Exercise directions ->
Print the listing from its top line through the line containing "[A7FL.tv] (1074, 508)", nothing more, and leave out the pictures.

Data shown ->
[Start of Attachment]
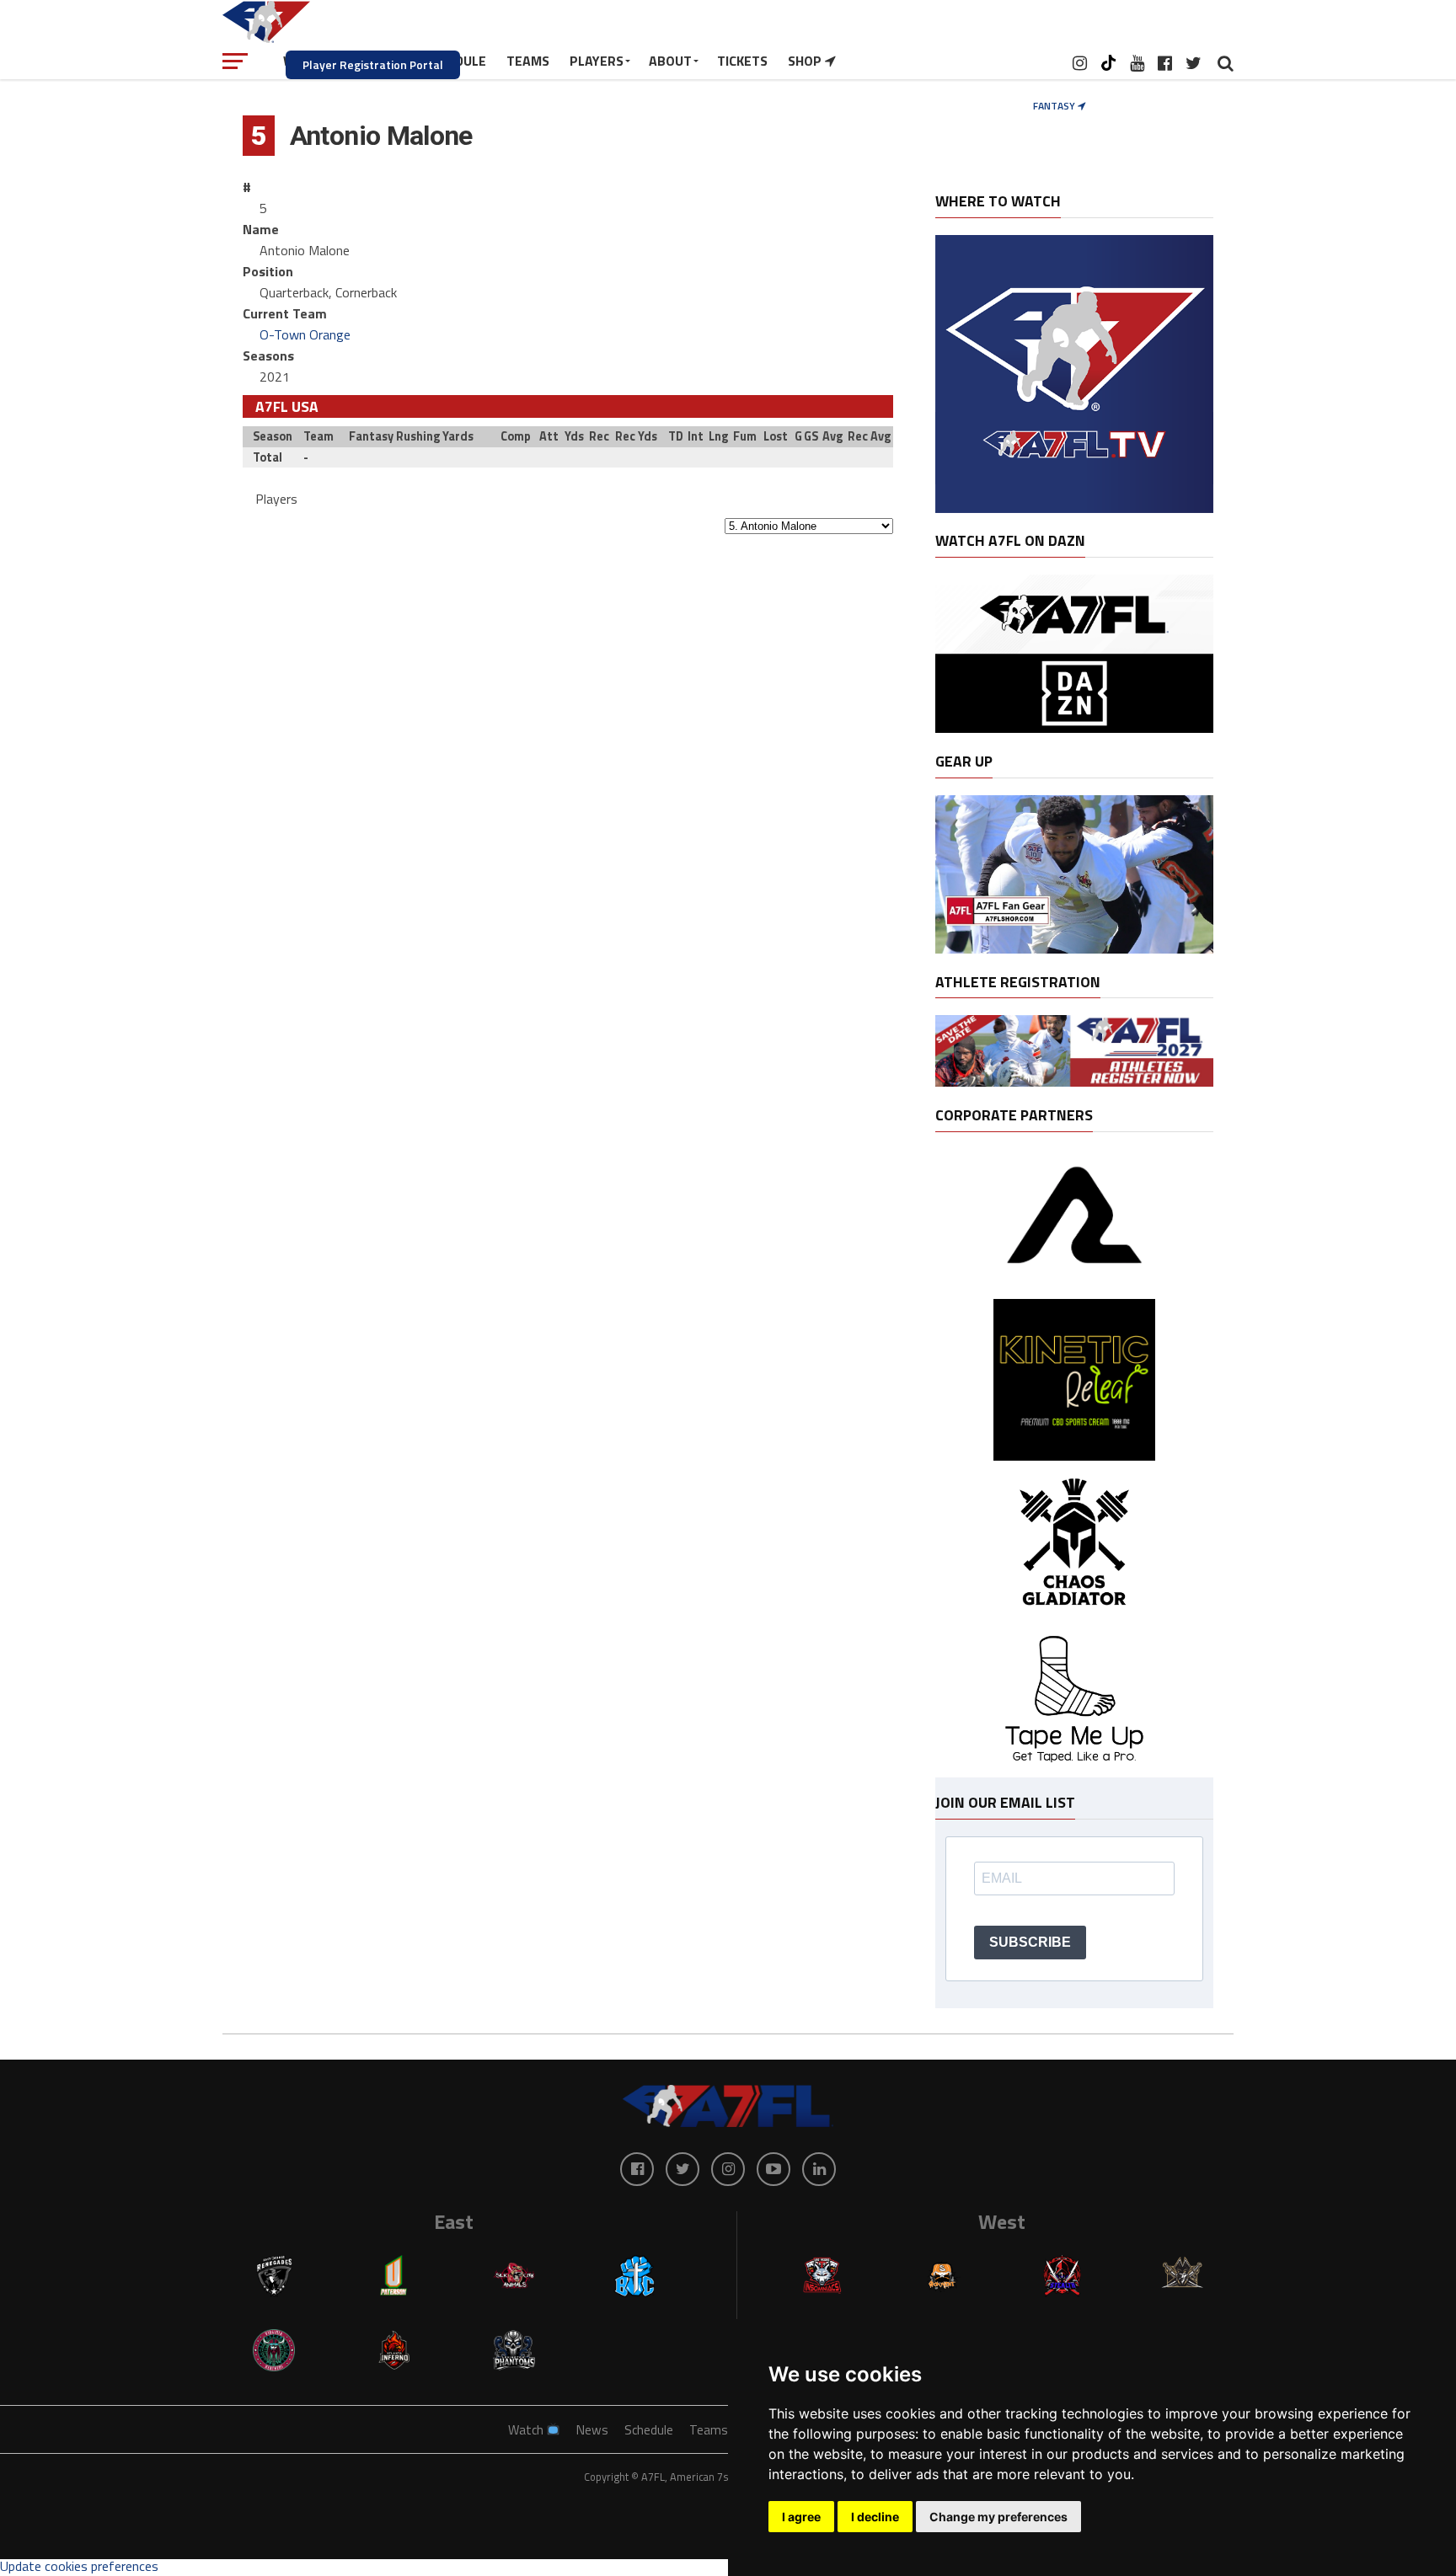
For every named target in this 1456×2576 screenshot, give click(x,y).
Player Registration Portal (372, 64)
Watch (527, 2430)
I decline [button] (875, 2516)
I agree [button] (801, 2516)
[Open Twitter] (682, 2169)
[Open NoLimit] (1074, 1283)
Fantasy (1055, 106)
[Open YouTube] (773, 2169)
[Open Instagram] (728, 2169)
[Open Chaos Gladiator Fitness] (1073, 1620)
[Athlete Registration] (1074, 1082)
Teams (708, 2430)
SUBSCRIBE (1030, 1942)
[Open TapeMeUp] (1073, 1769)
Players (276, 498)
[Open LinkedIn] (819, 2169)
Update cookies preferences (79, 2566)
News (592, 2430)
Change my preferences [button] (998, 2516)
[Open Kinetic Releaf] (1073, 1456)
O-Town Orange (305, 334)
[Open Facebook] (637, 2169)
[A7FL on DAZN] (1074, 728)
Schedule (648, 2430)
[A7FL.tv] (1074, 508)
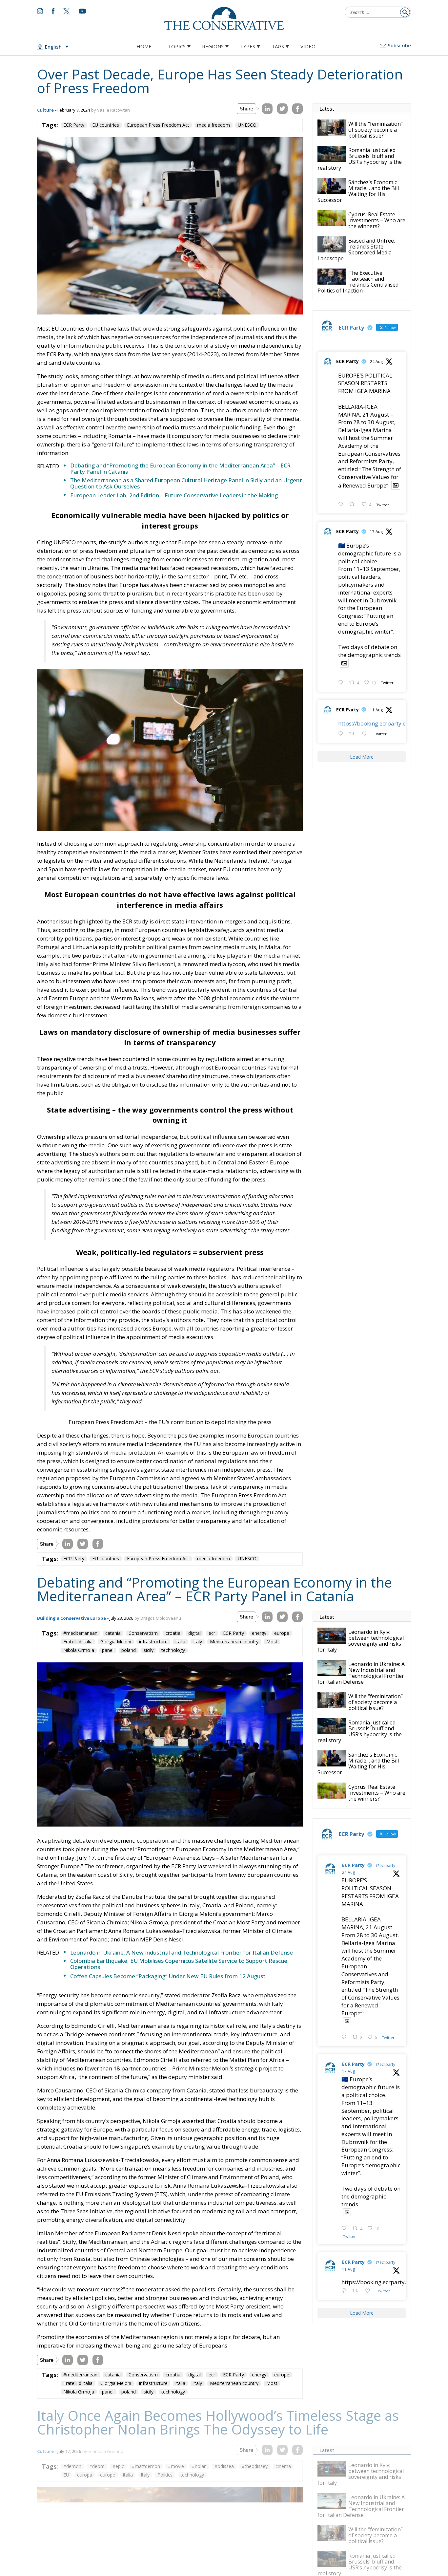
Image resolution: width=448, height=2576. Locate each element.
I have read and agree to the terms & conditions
[End of Attachment]
Response ->
For every named target in this 1456×2576 screenshot, give click(x,y).
Player Registration Portal (372, 64)
Watch (527, 2430)
I decline [button] (875, 2516)
I agree [button] (801, 2516)
[Open Twitter] (682, 2169)
[Open NoLimit] (1074, 1283)
Fantasy (1055, 106)
[Open YouTube] (773, 2169)
[Open Instagram] (728, 2169)
[Open Chaos Gladiator Fitness] (1073, 1620)
[Athlete Registration] (1074, 1082)
Teams (708, 2430)
SUBSCRIBE (1030, 1942)
[Open TapeMeUp] (1073, 1769)
Players (276, 498)
[Open LinkedIn] (819, 2169)
Update cookies preferences (79, 2566)
News (592, 2430)
Change my preferences [button] (998, 2516)
[Open Kinetic Releaf] (1073, 1456)
O-Town Orange (305, 334)
[Open Facebook] (637, 2169)
[A7FL on DAZN] (1074, 728)
Schedule (648, 2430)
[A7FL.tv] (1074, 508)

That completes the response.